## CONSIGNE
Dans l'article sur le drama Jeongnyeon, recopiez tout ce qui va de « La relation entre » jusqu'à « l’esprit du webtoon. », en remplaçant « prudente » par « timide ».

## TEXTE CITÉ
+++++
Jeongnyeon : A star is born raconte l’histoire d’une jeune femme ambitieuse qui dans les années 50 au sortir de la guerre rêve de rejoindre à Séoul une troupe de gukgeuk, théâtre traditionnel coréen. Entre itinéraire personnel, passion artistique, quête identitaire et aspirations, ce drama coréen est résolument féministe.
Entre quête artistique et histoire d’émancipation personnelle
Jeongnyeon : Une étoile est née est une adaptation du webtoon « Jeong Nyeon », créé par Seo Ireh et illustré par Namon. Ce webtoon, publié sur Naver, est une œuvre à la fois féministe et innovante qui explore le monde du gukgeuk, théâtre traditionnel féminin coréen, dans un contexte de reconstruction sociale et artistique des années 1950.
Le saviez-vous ? Le gukgeuk est un genre artistique traditionnel coréen qui combine théâtre, danse et pansori (un peu l’équivalent de l’opéra en Occident) qui a la particularité d’être exclusivement pratiqué par des femmes… Il a été enregistré au patrimoine mondial immatériel de l’Unesco.
L’histoire met en lumière la lutte d’une jeune chanteuse pour s’émanciper et réussir dans un univers masculin et conservateur, tout en abordant des thèmes liés aux identités et aux relations LGBTQ+ dans une société encore très réticente à ces sujets. Malgré la force du webtoon et son engagement, le drama de Jung Ji-in a largement étouffé cette dimension dans son scénario.

La relation entre les chanteuses, qui était centrale dans l’œuvre originale, a été considérablement simplifiée, voire effacée. L’adaptation a opté pour une représentation plus prudente, évitant toute affirmation explicite des relations amoureuses ou lesbiennes préférant des sous-entendus à la place. Cette décision a désespérément réduit la profondeur émotionnelle et la complexité des personnages, limitant l’impact de leurs trajectoires affectives et sociales, et trahissant finalement l’esprit du webtoon.
Une thématique lesbienne hélas aseptisée
Ce choix de la production peut s’interpréter comme une censure culturelle, influencée par les normes sociales sud-coréennes encore anciennes concernant la représentation LGBTQ+. La série se concentre principalement sur la quête artistique et l’émancipation collective, mais au prix d’une mise en retrait des sujets LGBTQ+ qui auraient pu apporter une richesse dramaturgique supplémentaire. La comparaison avec le webtoon original montre à quel point cette adaptation a été volontairement aseptisée, privant le récit de ses airs subversifs et authentiques.
+++++
[Entrées du jeu de données]
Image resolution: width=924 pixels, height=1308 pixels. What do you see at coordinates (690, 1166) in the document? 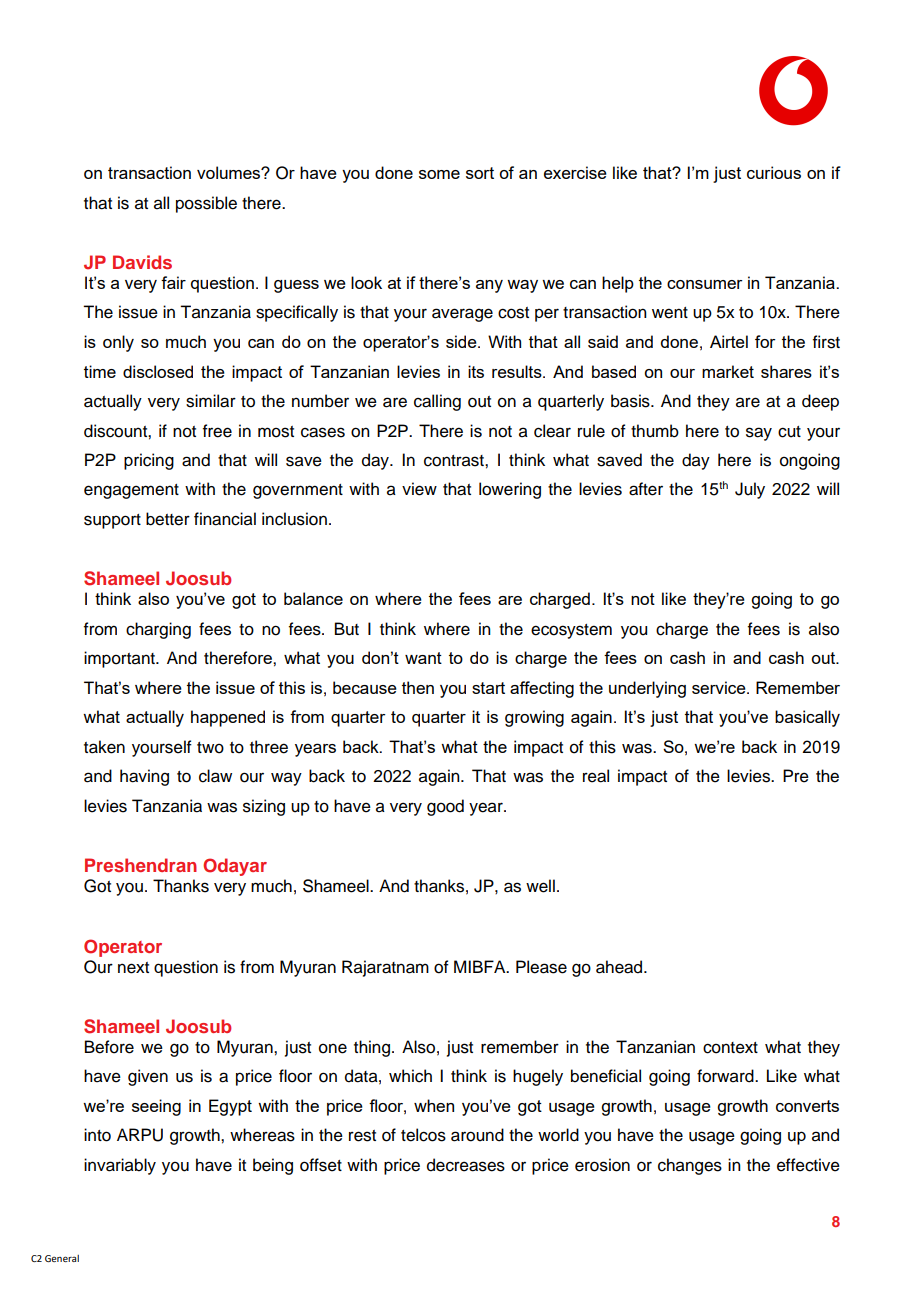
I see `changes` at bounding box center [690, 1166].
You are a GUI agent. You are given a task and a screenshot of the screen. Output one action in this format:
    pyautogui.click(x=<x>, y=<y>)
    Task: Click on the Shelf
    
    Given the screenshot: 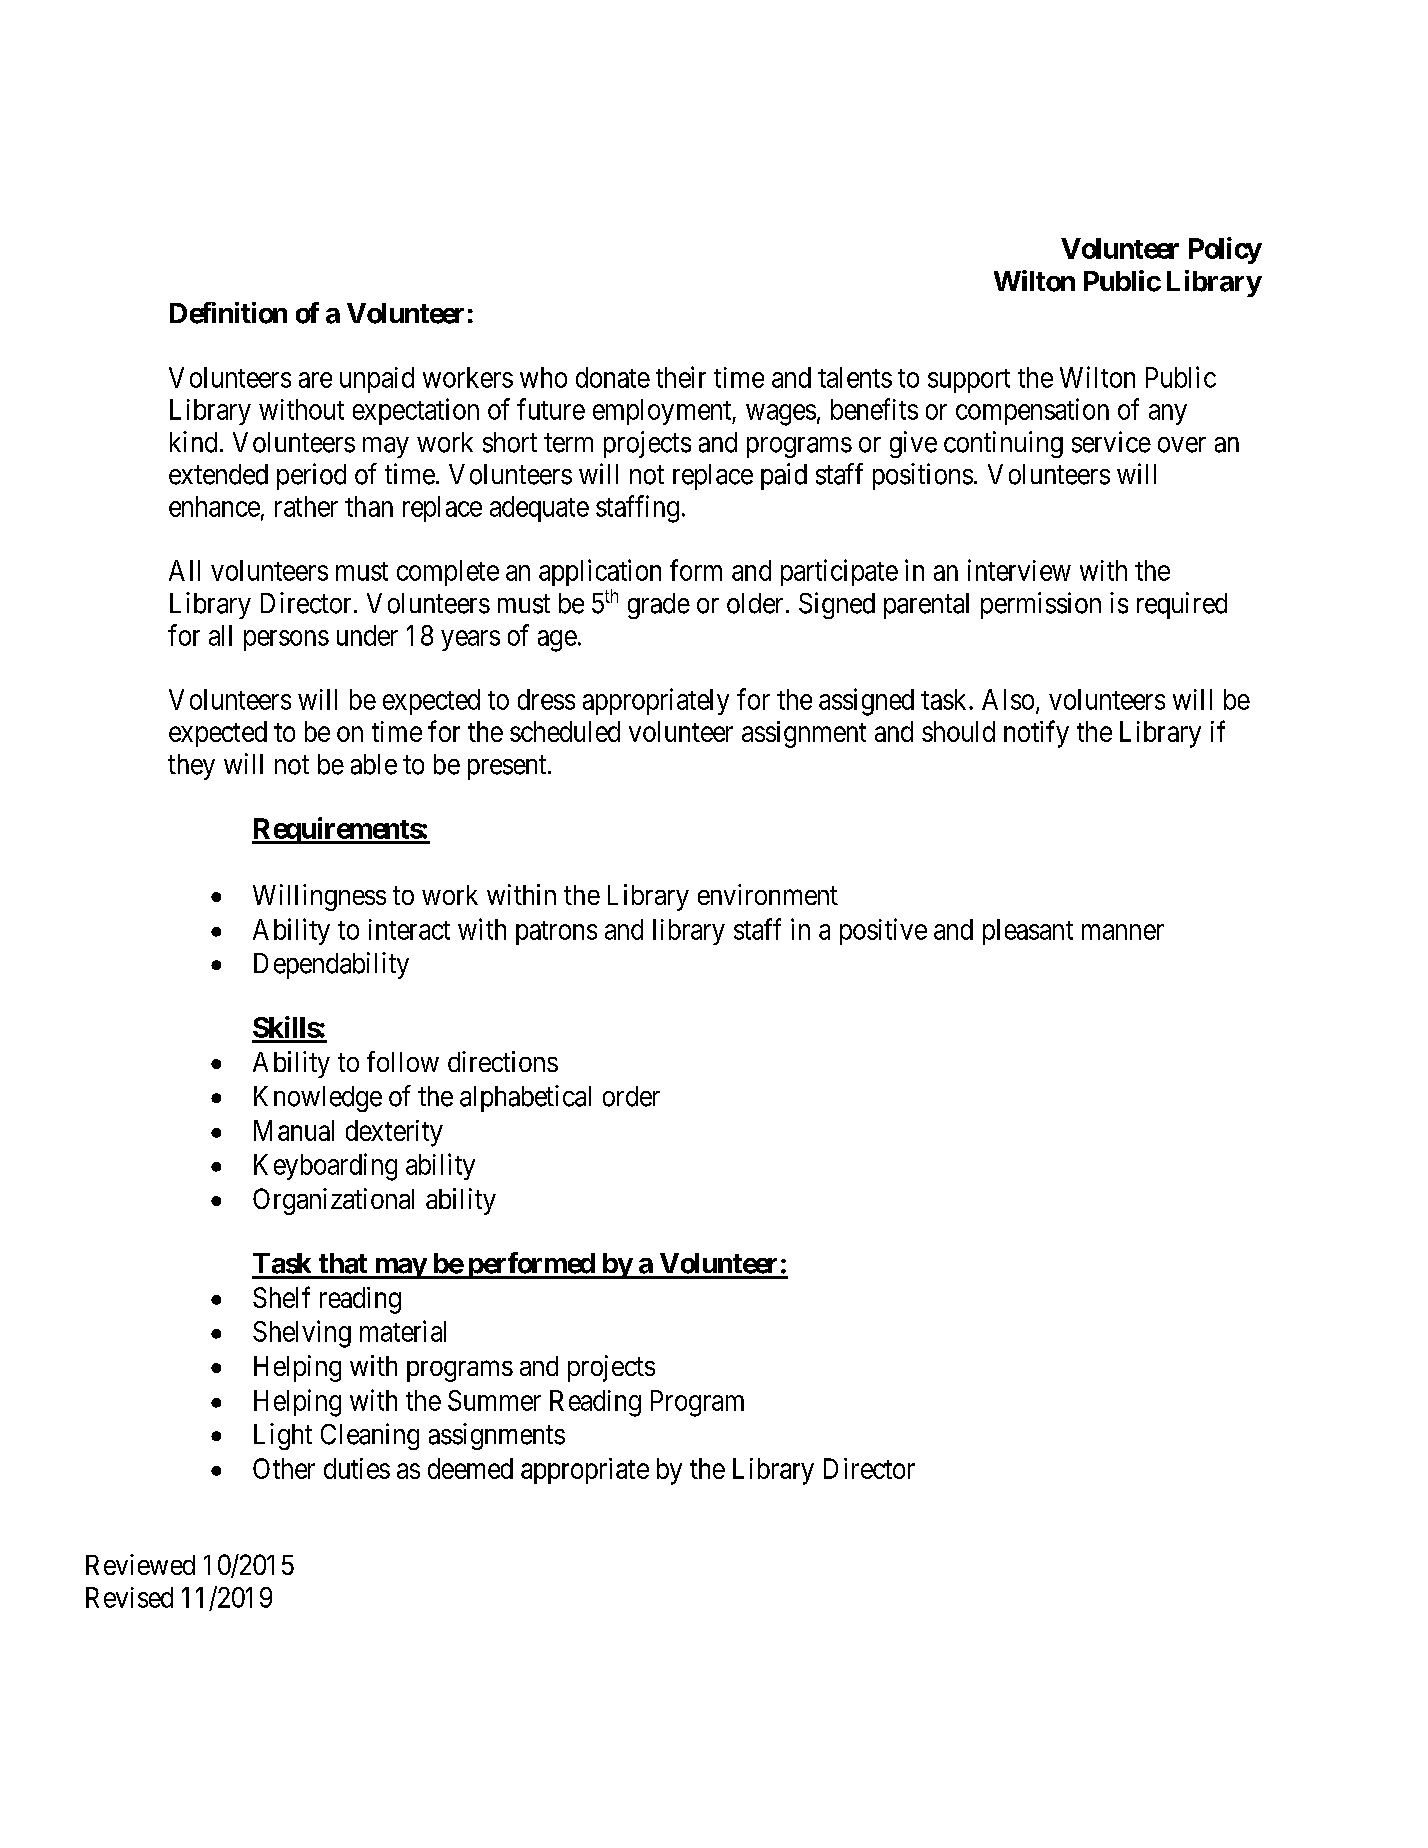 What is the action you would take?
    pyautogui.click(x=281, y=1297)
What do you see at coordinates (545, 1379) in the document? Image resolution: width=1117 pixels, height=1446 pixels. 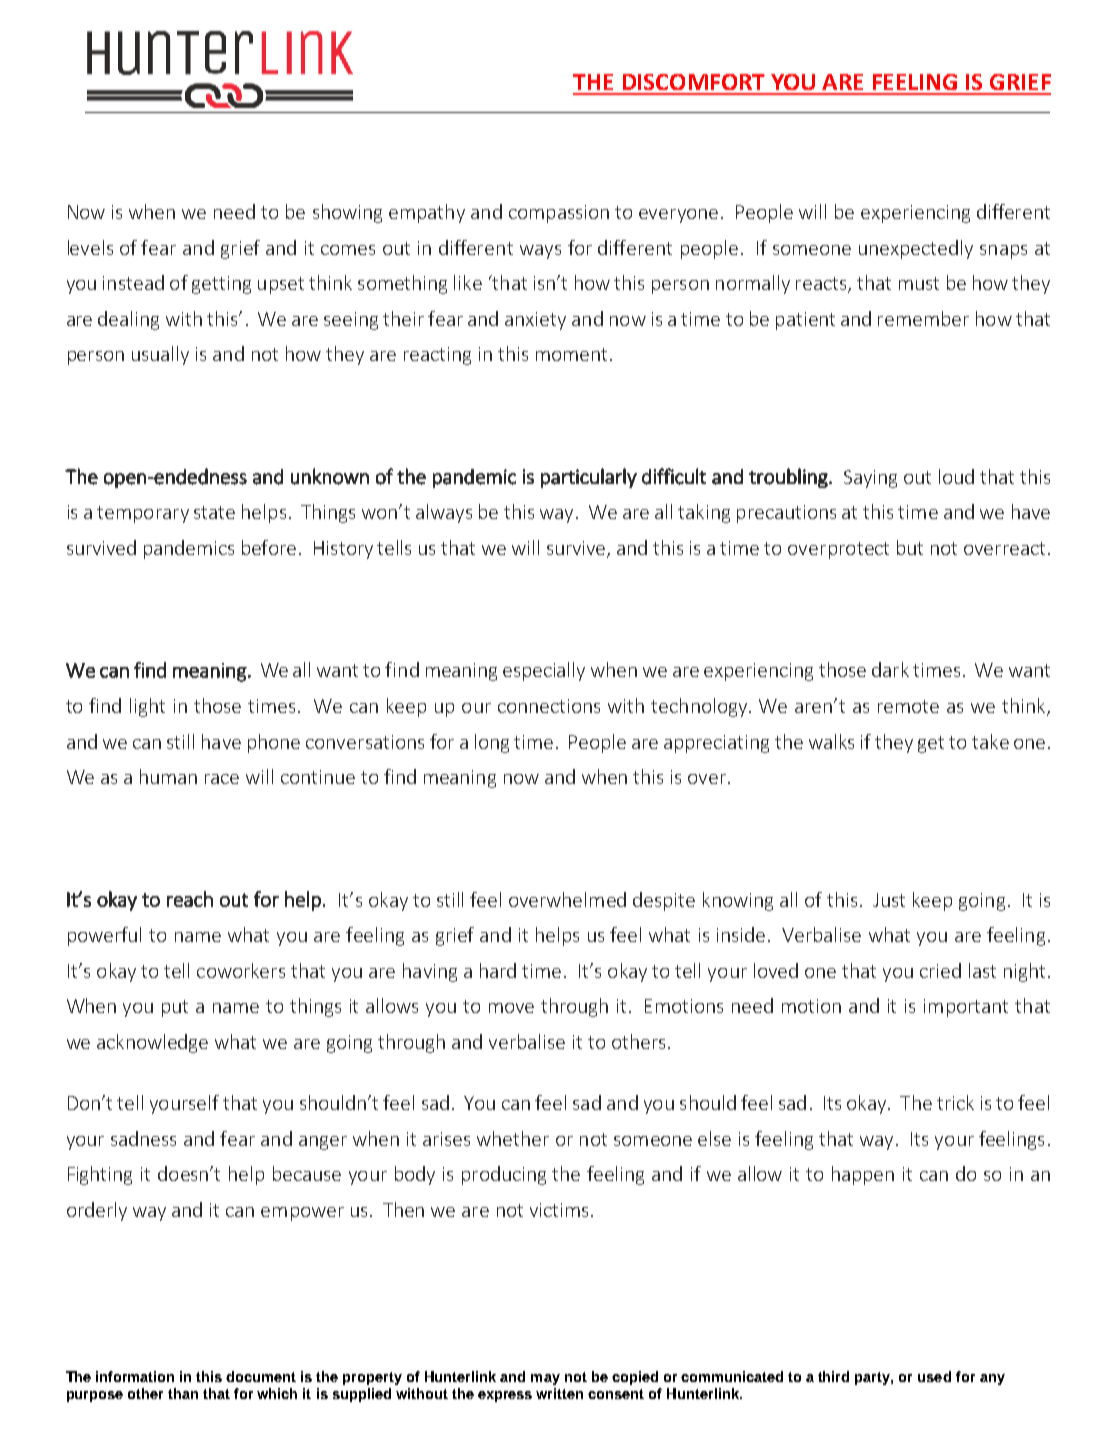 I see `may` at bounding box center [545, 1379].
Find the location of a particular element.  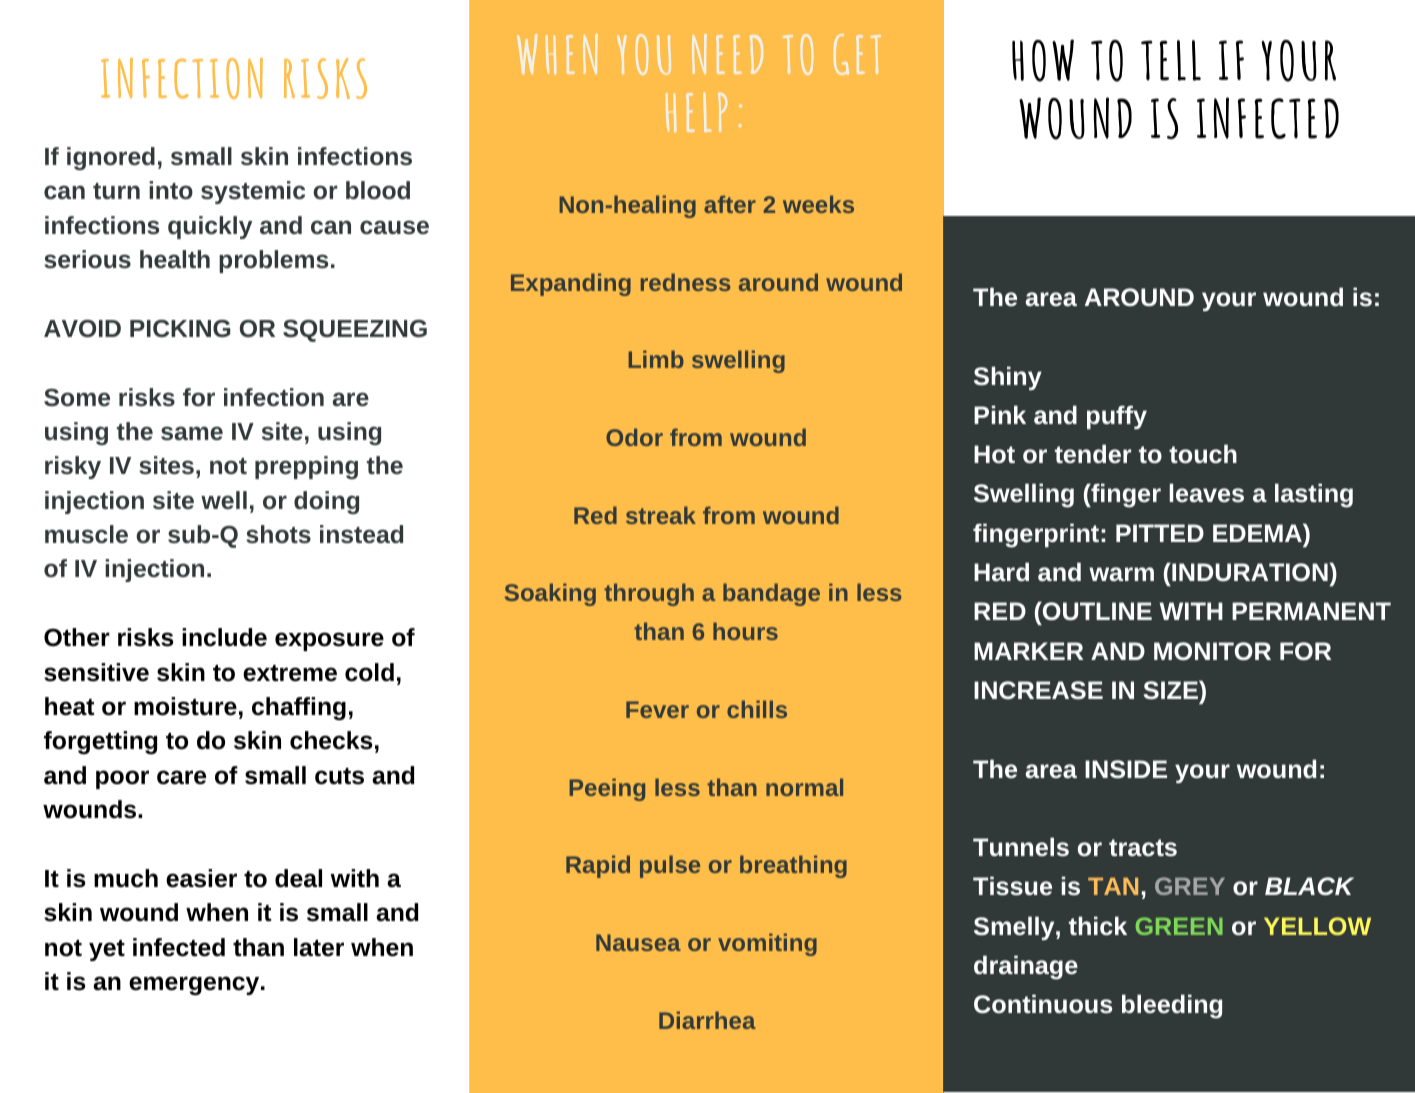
+++++
## EXERCICE TERMINÉ
La relation entre les chanteuses, qui était centrale dans l’œuvre originale, a été considérablement simplifiée, voire effacée. L’adaptation a opté pour une représentation plus timide, évitant toute affirmation explicite des relations amoureuses ou lesbiennes préférant des sous-entendus à la place. Cette décision a désespérément réduit la profondeur émotionnelle et la complexité des personnages, limitant l’impact de leurs trajectoires affectives et sociales, et trahissant finalement l’esprit du webtoon.